A Lei 14.647/2023 proíbe vínculo empregatício entre igrejas e voluntários religiosos. Entenda o que exige a lei, quando há risco e como o Termo de Adesão protege sua comunidade.

Equipe Sistema Reino02 de junho de 202610 min de leitura
Voluntários na Igreja: CLT e obrigações trabalhistas 2026 - Gestão Eclesiástica

TL;DR (resposta direta): A Lei 14.647, de 4 de agosto de 2023, proíbe vínculo empregatício entre igrejas e membros ou ministros religiosos voluntários. Para ser válido, o trabalho precisa de Termo de Adesão escrito e deve ter finalidade genuinamente religiosa — sem subordinação onerosa ou pagamento regular. Sem esse documento, a igreja fica vulnerável a ações trabalhistas.

Contexto: por que a legislação trabalhista importa para igrejas

O IBGE 2022 mapeou 579.800 templos religiosos no Brasil, sustentados em grande parte por voluntários — músicos, secretários, líderes de EBD, porteiros, auxiliares de ministério infantil. Esse voluntariado é legítimo e essencial. Mas antes da Lei 14.647/2023, a jurisprudência trabalhista era inconsistente: alguns juízes reconheciam vínculo empregatício mesmo em funções claramente religiosas.

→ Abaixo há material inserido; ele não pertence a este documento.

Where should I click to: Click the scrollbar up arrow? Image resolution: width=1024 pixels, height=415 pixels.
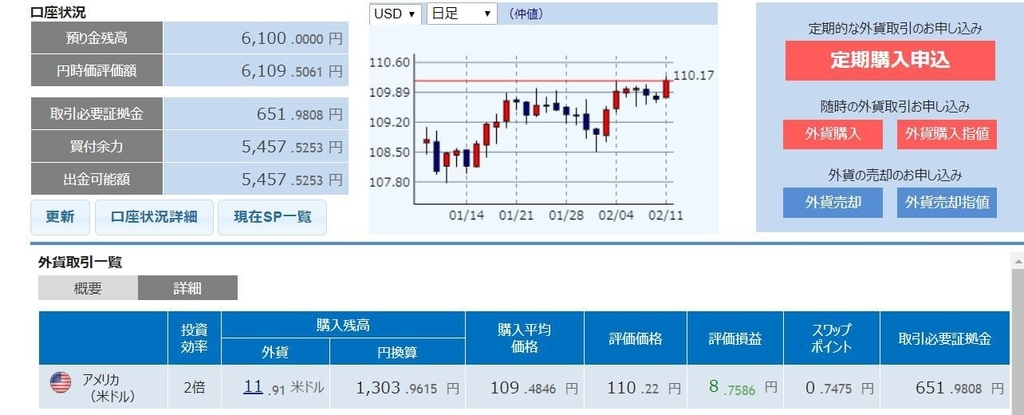1017,262
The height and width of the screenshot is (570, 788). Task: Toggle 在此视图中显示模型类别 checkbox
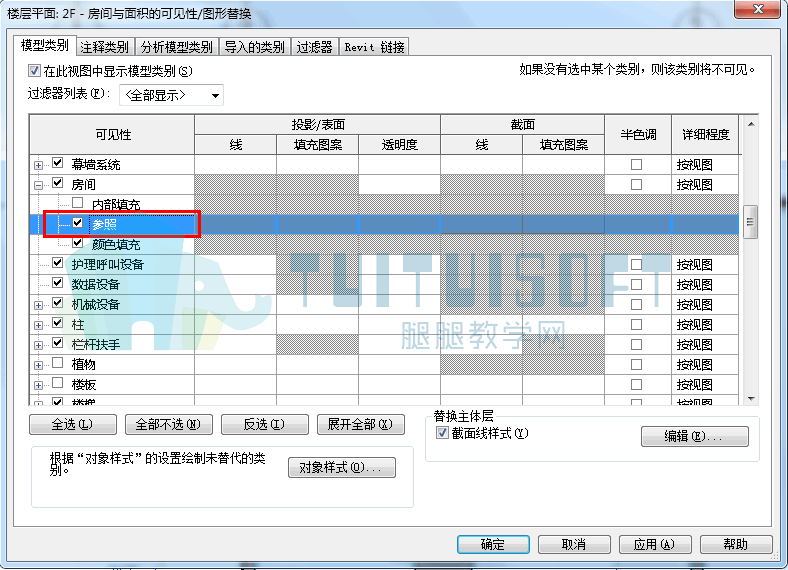point(34,71)
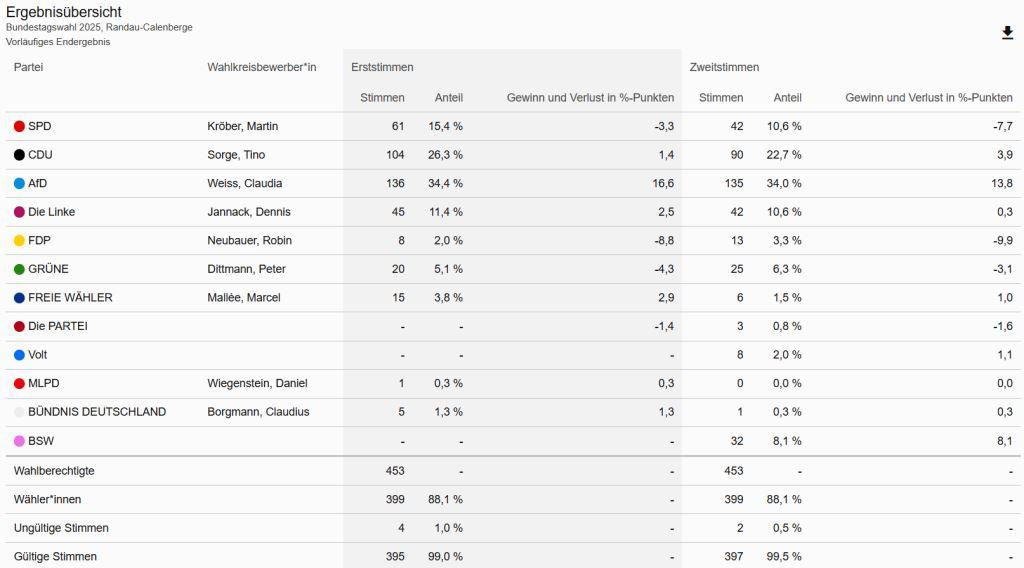The image size is (1024, 568).
Task: Click the Wahlkreisbewerber*in column header
Action: pyautogui.click(x=261, y=67)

Hoje há um marco legal claro — mas que exige procedimentos específicos da liderança para garantir proteção efetiva.

O que diz a Lei 14.647/2023

A lei foi sancionada pelo presidente Lula em 4 de agosto de 2023 e publicada no Diário Oficial em 7 de agosto de 2023. Ela acrescenta dois parágrafos ao art. 442 da CLT:

  • §2º: não existe vínculo empregatício entre entidades religiosas ou instituições de ensino vocacional e seus ministros, membros ou quaisquer outros que a eles se equiparem.
  • §3º: se houver desvirtuamento da finalidade religiosa e voluntária da instituição, o vínculo empregatício poderá ser reconhecido pelo juiz.

O projeto de lei foi do deputado Vinicius Carvalho (Republicanos-SP) e do ex-deputado Roberto Alves (SP). A lei encerrou anos de processos trabalhistas contra denominações evangélicas e católicas com decisões contraditórias entre tribunais.

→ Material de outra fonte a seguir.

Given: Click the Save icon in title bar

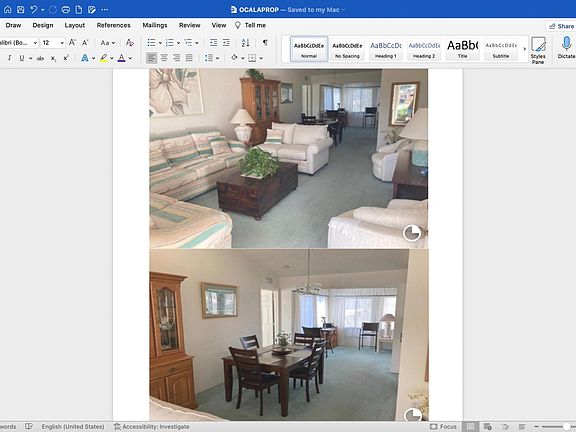Looking at the screenshot, I should [21, 10].
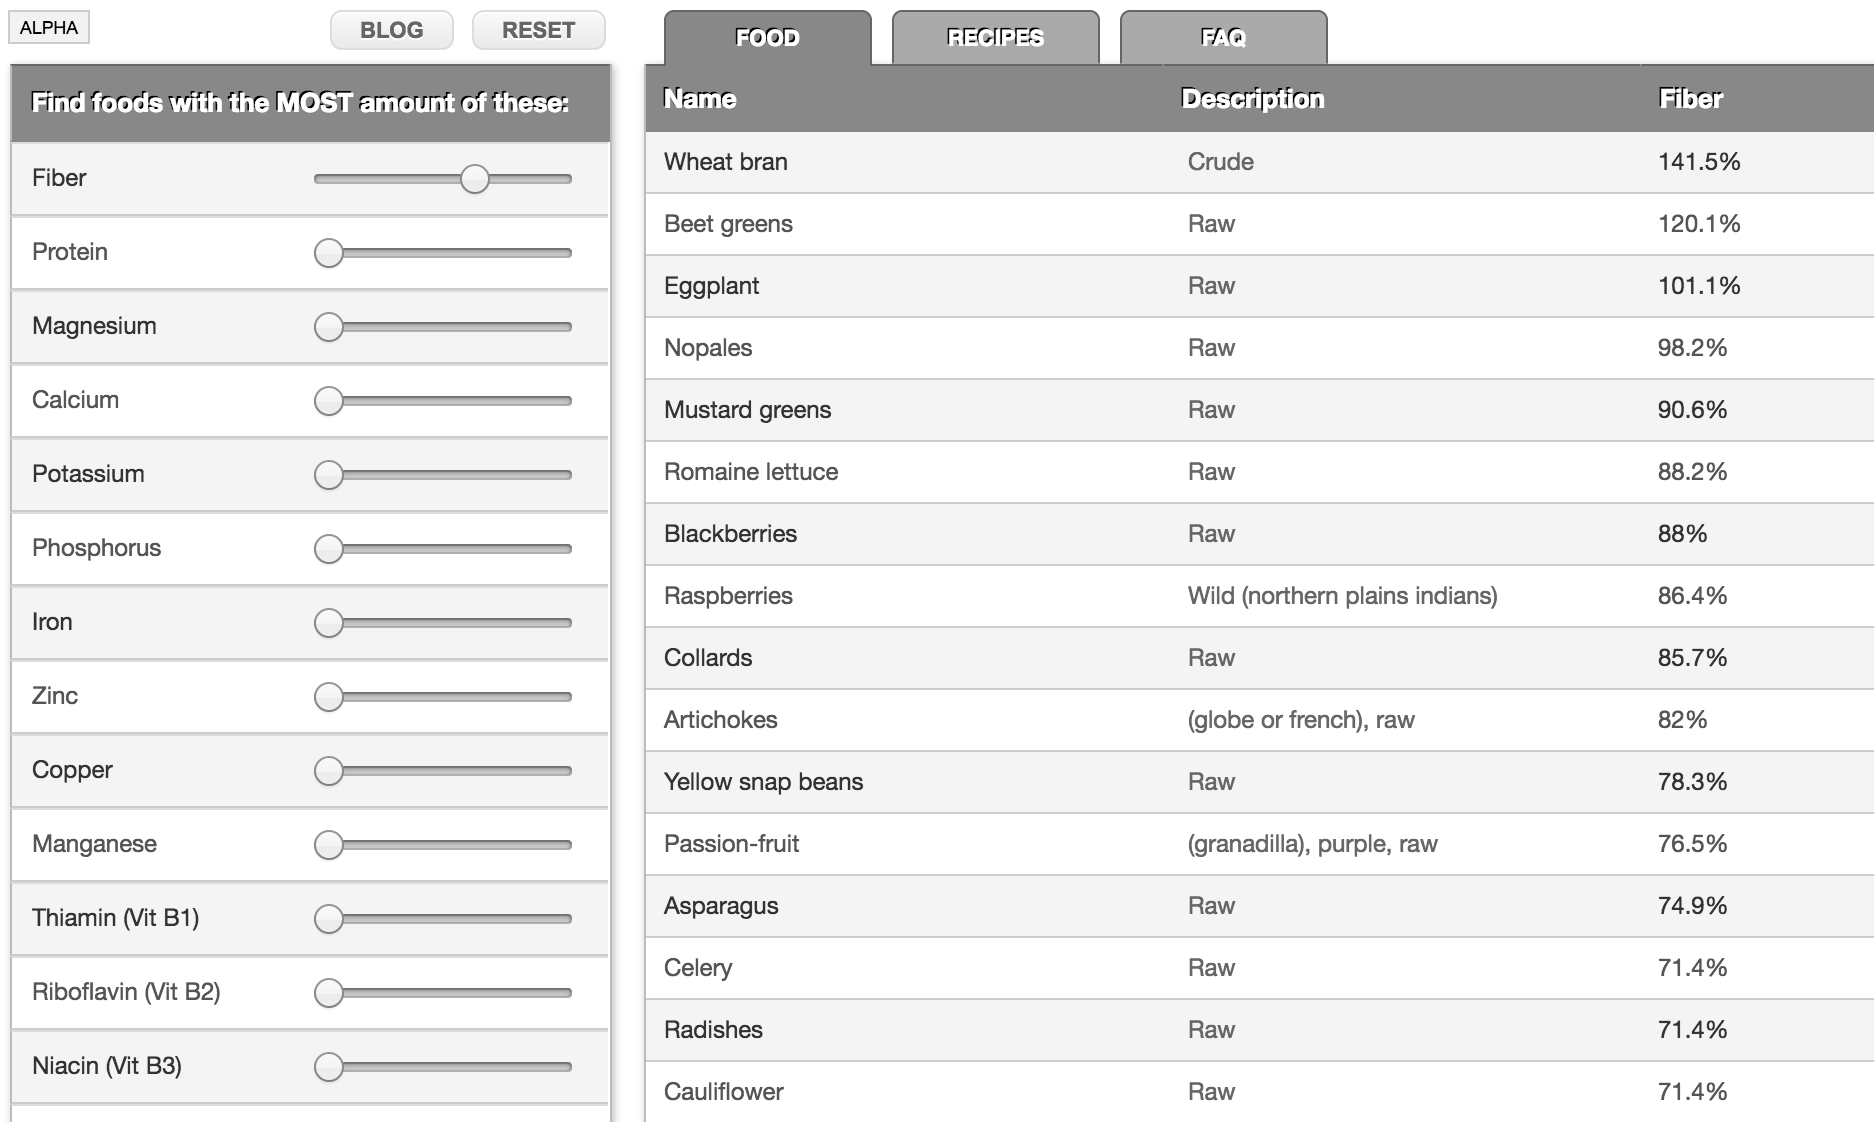This screenshot has width=1874, height=1122.
Task: Switch to the RECIPES tab
Action: 995,38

Quando há risco de vínculo empregatício

A distinção prática depende de quatro elementos definidos pelo art. 3º da CLT para caracterizar emprego:

  1. Pessoalidade — o serviço prestado por pessoa física específica e insubstituível.
  2. Subordinação — cumprimento de ordens de um superior hierárquico.
  3. Onerosidade — pagamento regular por hora ou por mês.
  4. Habitualidade — jornada fixa e continuada ao longo do tempo.

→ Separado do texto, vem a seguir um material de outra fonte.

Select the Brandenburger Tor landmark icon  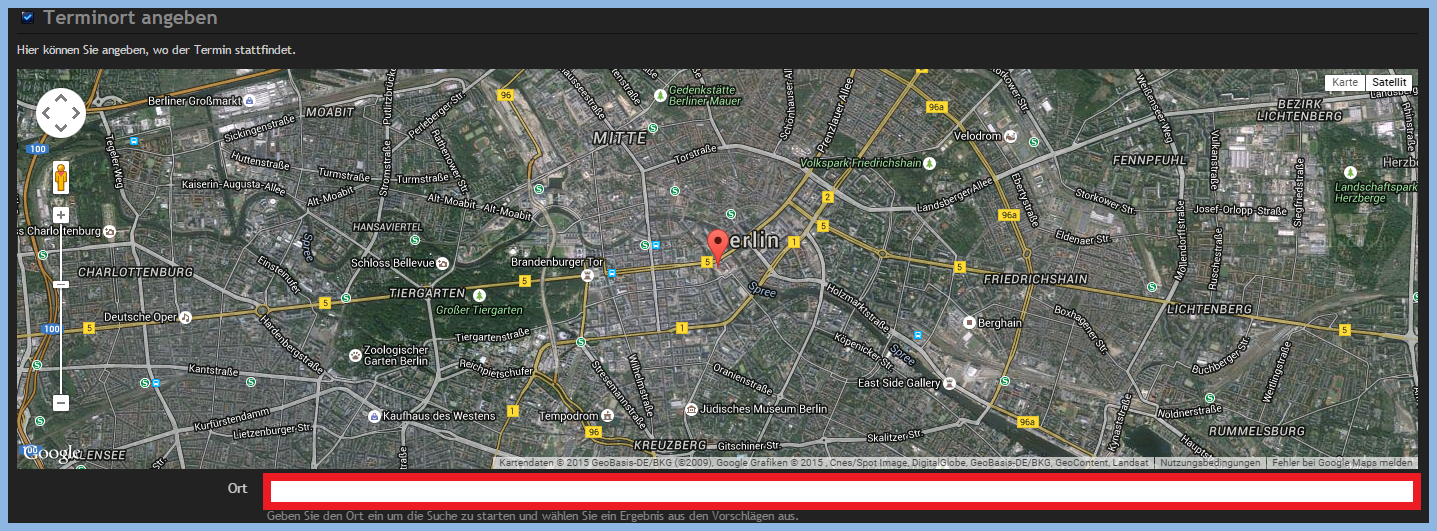coord(588,275)
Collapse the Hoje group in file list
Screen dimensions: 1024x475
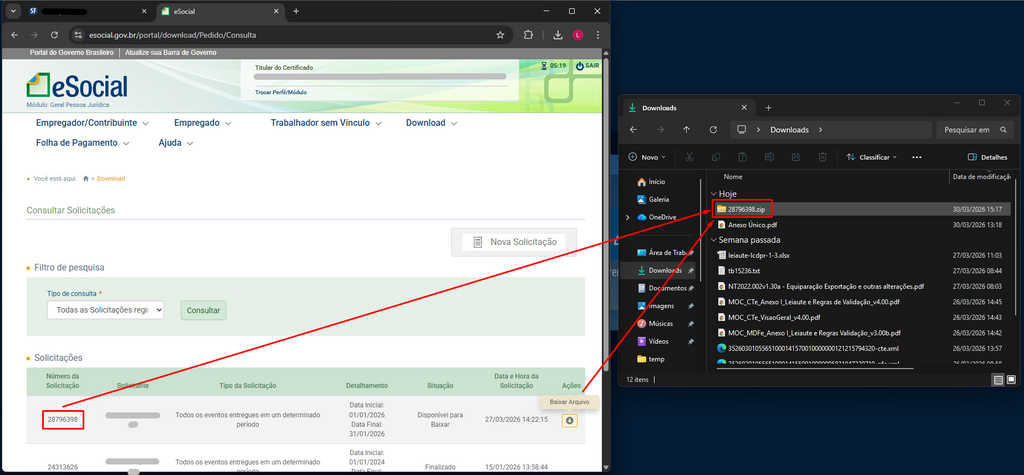[x=713, y=194]
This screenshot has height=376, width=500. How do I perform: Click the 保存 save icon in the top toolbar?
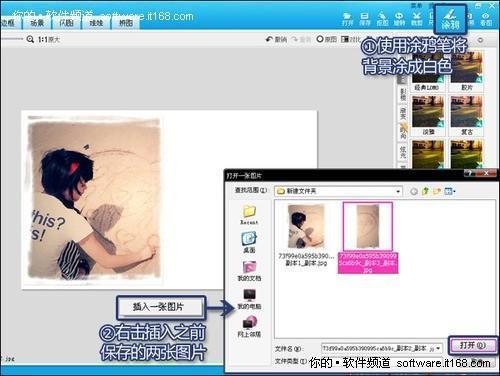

Voluntários religiosos não geram vínculo quando a atividade é espiritual, espontânea e sem remuneração regular. O risco aparece quando a pessoa recebe pro-labore sem documentação, cumpre horário como funcionário ou exerce função administrativa sem ligação direta com o ministério.

O Termo de Adesão: o documento que protege a igreja

O Termo de Adesão é a ferramenta legal central para formalizar o voluntariado. Ele precisa conter, no mínimo:

  • Nome completo e CPF do voluntário
  • Descrição objetiva das atividades exercidas
  • Declaração expressa de que a atividade é voluntária e gratuita
  • Período de vigência (com prazo de renovação)
  • Assinatura do voluntário e do representante legal da igreja

Sem esse documento, qualquer membro que presta serviços regulares pode alegar vínculo empregatício — e a Justiça do Trabalho decidirá caso a caso, com o ônus da prova contra a igreja.

Situações de risco que merecem atenção

Pro-labore sem formalização

Pastores e líderes que recebem ajuda de custo mensal sem prestação de contas específica correm o risco de ter o valor caracterizado como salário. A solução é formalizar via RPA (Recibo de Pagamento Autônomo) ou registro como contribuinte individual no INSS, com recolhimento mensal.

Secretário com jornada fixa

Um voluntário que trabalha das 8h às 17h, de segunda a sexta, obedecendo ordens da liderança, preenche todos os requisitos do art. 3º da CLT — mesmo sem receber salário. Tribunais do Trabalho já reconheceram vínculo nesses casos antes de 2023. Com a Lei 14.647/2023, o risco diminuiu para funções religiosas, mas cargos puramente administrativos ainda exigem cautela.

Líderes de célula com ajuda financeira regular

Líderes que recebem ajuda financeira periódica pela liderança de grupos podem ter o vínculo questionado se não houver Termo de Adesão e se as funções forem exercidas com subordinação e habitualidade. O pagamento eventual de despesas reais é diferente de remuneração regular.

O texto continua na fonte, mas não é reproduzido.